I share your discomfort with the idea of immediately publishing draft
terms. This is highly likely to result in odd behavior that's hard to
debug.
There are no current plans for `term_status`. I did a couple Trac searches
and can't find any mention of the idea.
That being said, I think it's a decent idea. However, it's going to be
complex to implement. Even if we don't have anything as robust as a "term
status API", we still have to be sure that, at the very least,
`term_status != 'publish'` terms are excluded from most queries - a change
that has the potential for weird back compat issues.
An "internal taxonomy for drafted terms in the customizer" sounds more
conservative in the short term, but I'm unsure what it'd look like in
practice. Would there be a *single* internal taxonomy to represent all
registered taxonomies? It's hard to see how this would work: taxonomies
can be hierarchical or not, which will probably affect the UI and
functionality of the customizer "Add" experience; there are probably also
issues with internationalization/strings when you use a single taxonomy
for this purpose. It may be easier (maybe more code, but fewer hacks) to
do on-the-fly registration of a separate internal taxonomy for each
taxonomy that's getting a draft term added via the Customizer.
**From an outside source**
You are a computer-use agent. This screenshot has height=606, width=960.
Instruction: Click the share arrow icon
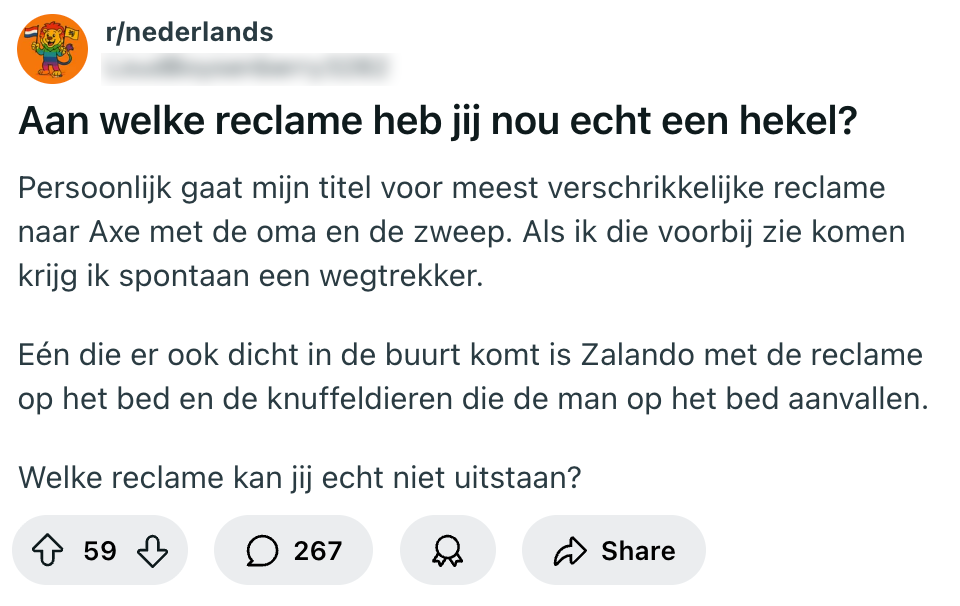(569, 551)
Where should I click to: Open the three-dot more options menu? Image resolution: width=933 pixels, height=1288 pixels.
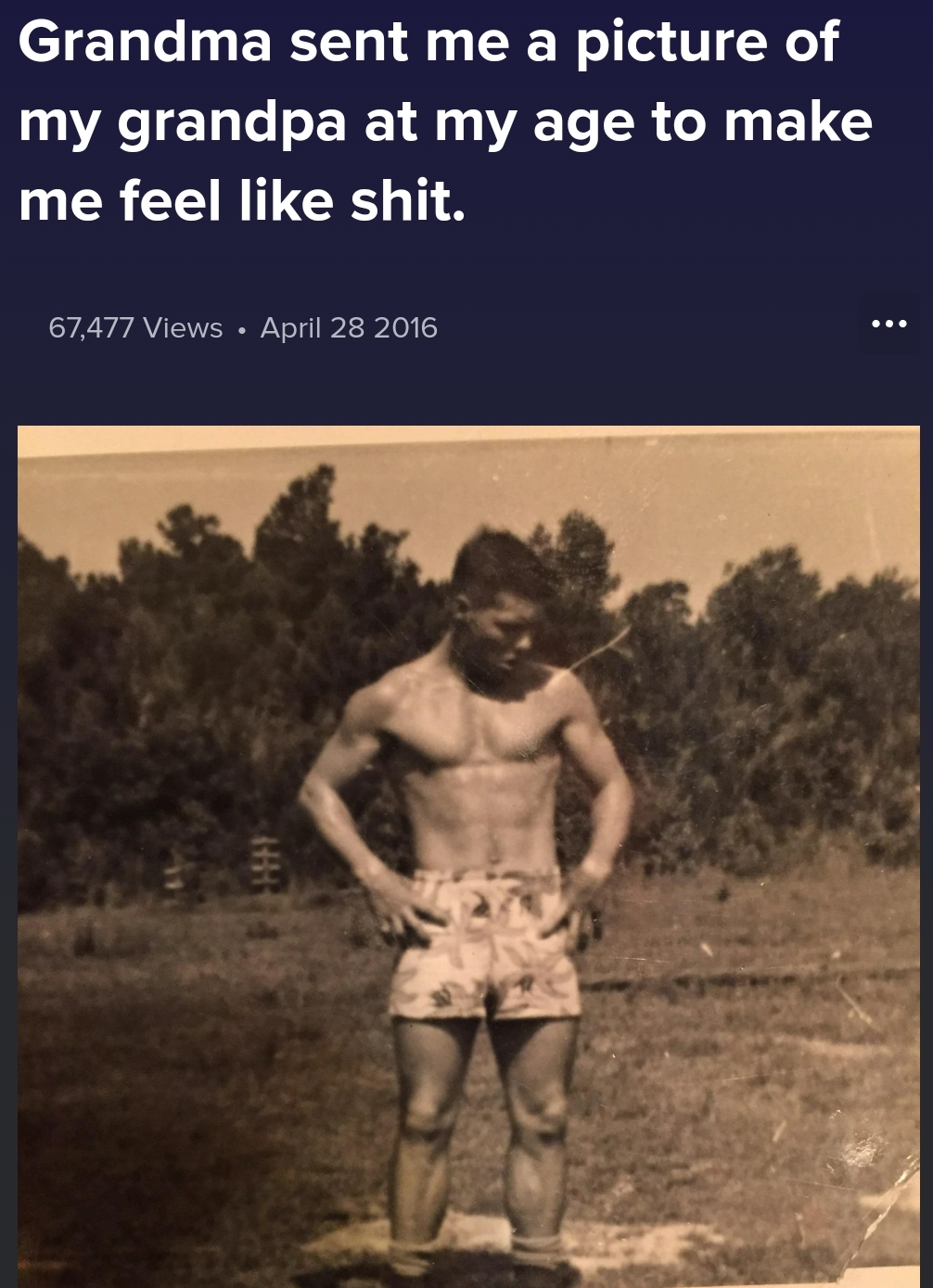pos(888,324)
My take is that `term_status` is a much more natural and elegant way to
solve this, but it's going to take a lot of work and may not happen for a
couple versions. One or more internal taxonomies for representing draft
terms is a clunky solution, but it can probably be implemented more or
less right away - especially now that taxonomies can properly be marked as
`public=false` #21949. I don't think that internal taxonomies like this
will pose any serious compat problems in the future. If the general
consensus is that it's important for there to be parity between posts-in-
the-Customizer and terms-in-the-Customizer in the relatively short term,
I'd go with the internal taxonomy idea.